Stored records
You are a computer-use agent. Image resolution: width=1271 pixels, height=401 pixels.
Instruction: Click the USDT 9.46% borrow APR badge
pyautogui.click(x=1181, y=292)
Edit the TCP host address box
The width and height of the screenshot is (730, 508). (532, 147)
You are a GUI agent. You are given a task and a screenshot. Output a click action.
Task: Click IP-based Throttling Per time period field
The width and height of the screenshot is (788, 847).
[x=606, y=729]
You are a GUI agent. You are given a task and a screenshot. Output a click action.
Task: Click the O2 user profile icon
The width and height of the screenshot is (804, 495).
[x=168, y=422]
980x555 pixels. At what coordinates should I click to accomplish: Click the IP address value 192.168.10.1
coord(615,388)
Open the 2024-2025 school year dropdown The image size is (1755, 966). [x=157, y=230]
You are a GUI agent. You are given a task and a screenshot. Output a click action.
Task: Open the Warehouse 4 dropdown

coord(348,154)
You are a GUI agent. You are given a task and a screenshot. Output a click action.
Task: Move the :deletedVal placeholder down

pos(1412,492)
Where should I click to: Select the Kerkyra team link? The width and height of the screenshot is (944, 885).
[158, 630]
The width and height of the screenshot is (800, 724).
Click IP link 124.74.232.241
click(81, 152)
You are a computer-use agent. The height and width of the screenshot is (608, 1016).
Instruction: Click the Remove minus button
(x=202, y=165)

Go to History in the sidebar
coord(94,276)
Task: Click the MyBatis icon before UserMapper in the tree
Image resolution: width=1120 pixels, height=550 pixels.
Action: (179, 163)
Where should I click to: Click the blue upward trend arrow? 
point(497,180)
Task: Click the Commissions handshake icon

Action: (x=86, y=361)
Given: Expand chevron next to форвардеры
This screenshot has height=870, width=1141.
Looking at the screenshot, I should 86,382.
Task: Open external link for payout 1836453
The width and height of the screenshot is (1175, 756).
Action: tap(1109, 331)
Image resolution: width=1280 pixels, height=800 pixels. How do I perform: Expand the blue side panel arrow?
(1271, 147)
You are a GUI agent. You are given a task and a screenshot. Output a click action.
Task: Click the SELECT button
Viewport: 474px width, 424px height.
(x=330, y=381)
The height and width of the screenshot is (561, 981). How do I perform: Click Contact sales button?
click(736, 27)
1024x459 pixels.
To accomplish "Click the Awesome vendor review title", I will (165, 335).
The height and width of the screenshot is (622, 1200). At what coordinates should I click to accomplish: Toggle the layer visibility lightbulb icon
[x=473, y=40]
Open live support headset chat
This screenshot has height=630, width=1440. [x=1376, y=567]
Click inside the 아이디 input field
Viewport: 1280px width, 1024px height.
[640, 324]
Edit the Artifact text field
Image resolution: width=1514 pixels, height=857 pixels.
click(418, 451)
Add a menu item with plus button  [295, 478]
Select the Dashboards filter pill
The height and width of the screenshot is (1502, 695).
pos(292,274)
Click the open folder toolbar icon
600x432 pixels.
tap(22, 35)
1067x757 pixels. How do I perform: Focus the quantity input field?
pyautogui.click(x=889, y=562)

◆ What is required: Print the line that contains "1024x459 pixels.", then every later line of the entries above up to and including the last, all exactly as written.

◆ Answer for this exercise:
1024x459 pixels.
To accomplish "Click the Awesome vendor review title", I will (165, 335).
The height and width of the screenshot is (622, 1200). At what coordinates should I click to accomplish: Toggle the layer visibility lightbulb icon
[x=473, y=40]
Open live support headset chat
This screenshot has height=630, width=1440. [x=1376, y=567]
Click inside the 아이디 input field
Viewport: 1280px width, 1024px height.
[640, 324]
Edit the Artifact text field
Image resolution: width=1514 pixels, height=857 pixels.
click(418, 451)
Add a menu item with plus button  [295, 478]
Select the Dashboards filter pill
The height and width of the screenshot is (1502, 695).
pos(292,274)
Click the open folder toolbar icon
600x432 pixels.
tap(22, 35)
1067x757 pixels. How do I perform: Focus the quantity input field?
pyautogui.click(x=889, y=562)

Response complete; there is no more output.